Pipelines are a representation of the flow/automation in a CI/CD process. Typically, a pipeline might call out discrete steps in the software delivery process and present them visually or via a high-level scripting language so the flow can be manipulated. The steps might include build, unit tests, acceptance tests, packaging, documentation, reporting, and deployment and verification phases. Well-designed pipelines help deliver better quality code faster by enabling participants in the software delivery process to more easily diagnose and respond to feedback.
The CI/CD pipeline is one of the best practices for teams to implement, for delivering code changes more frequently and reliably. CI/CD pipelines embody a culture, set of operating principles, and collection of practices that enable application development teams to deliver code changes more frequently and reliably.
Continuous integration (CI) concerns the integration of code from potentially multiple authors into a shared source code management (SCM) repository. Such check-ins could occur many times a day, and automation steps in such a process could include gates or controls to expose any issues as early as possible. SCMs such as Git include workflow support to commit to trunk, push, and merge code pull requests from multiple developers. With containers, a Git push event could be configured to then trigger an image build event via the webhooks mechanism.

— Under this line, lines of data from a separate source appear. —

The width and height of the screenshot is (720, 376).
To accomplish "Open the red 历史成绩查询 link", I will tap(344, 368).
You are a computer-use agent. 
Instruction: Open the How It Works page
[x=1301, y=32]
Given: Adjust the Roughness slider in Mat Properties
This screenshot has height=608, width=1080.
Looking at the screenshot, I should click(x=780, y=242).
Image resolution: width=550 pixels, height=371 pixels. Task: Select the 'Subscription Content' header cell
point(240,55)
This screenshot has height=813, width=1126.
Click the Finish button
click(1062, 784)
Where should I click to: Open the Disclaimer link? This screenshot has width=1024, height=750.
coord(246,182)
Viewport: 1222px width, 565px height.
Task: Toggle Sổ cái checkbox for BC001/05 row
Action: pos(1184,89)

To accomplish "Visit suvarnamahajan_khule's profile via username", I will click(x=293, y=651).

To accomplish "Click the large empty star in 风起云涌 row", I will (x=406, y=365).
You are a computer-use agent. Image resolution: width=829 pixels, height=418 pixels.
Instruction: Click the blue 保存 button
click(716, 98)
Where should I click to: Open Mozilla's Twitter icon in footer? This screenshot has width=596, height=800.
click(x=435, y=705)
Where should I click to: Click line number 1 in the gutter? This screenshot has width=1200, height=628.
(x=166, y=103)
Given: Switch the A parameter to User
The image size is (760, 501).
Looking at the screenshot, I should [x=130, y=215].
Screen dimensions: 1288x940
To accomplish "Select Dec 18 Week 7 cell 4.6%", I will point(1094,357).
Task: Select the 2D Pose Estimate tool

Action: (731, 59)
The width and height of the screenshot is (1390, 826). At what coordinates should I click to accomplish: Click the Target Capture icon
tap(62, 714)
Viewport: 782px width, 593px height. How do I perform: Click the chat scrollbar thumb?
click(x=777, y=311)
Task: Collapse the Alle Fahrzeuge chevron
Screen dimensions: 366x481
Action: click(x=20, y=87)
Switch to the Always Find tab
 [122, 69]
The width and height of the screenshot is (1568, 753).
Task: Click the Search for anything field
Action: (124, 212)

Once a CI strategy is in place, consideration can then move to achieving continuous delivery (CD). This involves automating the steps required to promote the work product from one environment to the next within the defined software development lifecycle (SDLC). Such steps could include automated testing, smoke, unit, functional, and static code analysis and static dependency checks for known security vulnerabilities. With containers, promotion in later stages of the SLC may merely involve the tagging of the (immutable) image to mark acceptance. Binary promotions are also possible such that only the image is pushed (to the target registry of the new environment), leaving source code in place.
By convention, we can denote the special case of automated continuous delivery to production as continuous deployment (CD). We make such a distinction because such deployments may be subject to additional governance processes and gates—for example, deliberate human intervention to manage risk and complete sign-off procedures. We make such a distinction because such deployments may be subject to additional governance processes.